*** Begin section ***

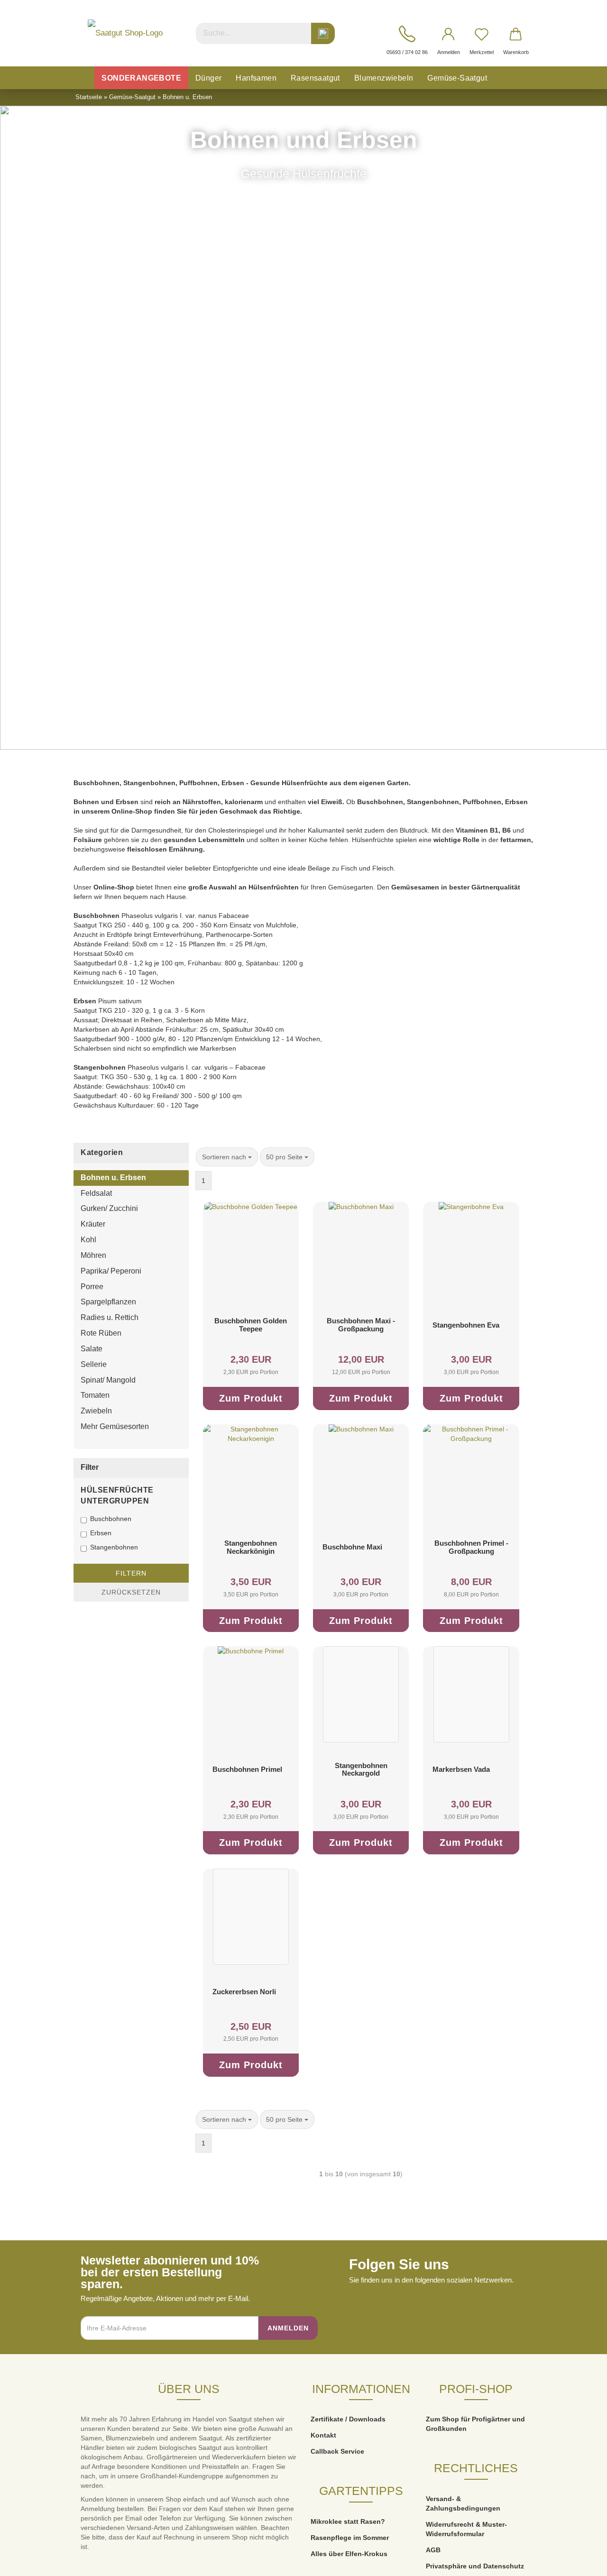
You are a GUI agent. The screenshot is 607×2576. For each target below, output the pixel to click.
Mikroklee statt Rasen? (348, 2521)
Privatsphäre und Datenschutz (475, 2566)
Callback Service (337, 2451)
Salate (91, 1349)
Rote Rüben (101, 1333)
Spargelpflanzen (108, 1302)
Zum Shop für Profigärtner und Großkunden (475, 2423)
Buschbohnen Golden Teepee (250, 1325)
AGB (433, 2550)
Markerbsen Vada (461, 1769)
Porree (92, 1287)
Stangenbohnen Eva (465, 1325)
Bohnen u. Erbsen (113, 1177)
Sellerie (94, 1364)
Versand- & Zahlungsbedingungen (463, 2503)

*** End section ***

■ WHAT YOU NEED TO DO ■
All lines from the one containing "Porree (92, 1287)" to the end of the records are to be duplicated exactly, and no other lines are to be given.

■ SOLUTION TO THE EXERCISE ■
Porree (92, 1287)
Stangenbohnen Eva (465, 1325)
Bohnen u. Erbsen (113, 1177)
Sellerie (94, 1364)
Versand- & Zahlungsbedingungen (463, 2503)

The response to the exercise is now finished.